### Input data
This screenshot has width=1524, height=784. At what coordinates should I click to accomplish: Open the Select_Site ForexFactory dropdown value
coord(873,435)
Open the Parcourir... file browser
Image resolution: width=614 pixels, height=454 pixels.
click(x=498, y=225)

### What the task asks
Each line of the listing is to be printed again, unchanged.

### Solution to this problem
This screenshot has width=1524, height=784. At what coordinates should I click to accomplish: Open the Select_Site ForexFactory dropdown value
coord(873,435)
Open the Parcourir... file browser
Image resolution: width=614 pixels, height=454 pixels.
click(x=498, y=225)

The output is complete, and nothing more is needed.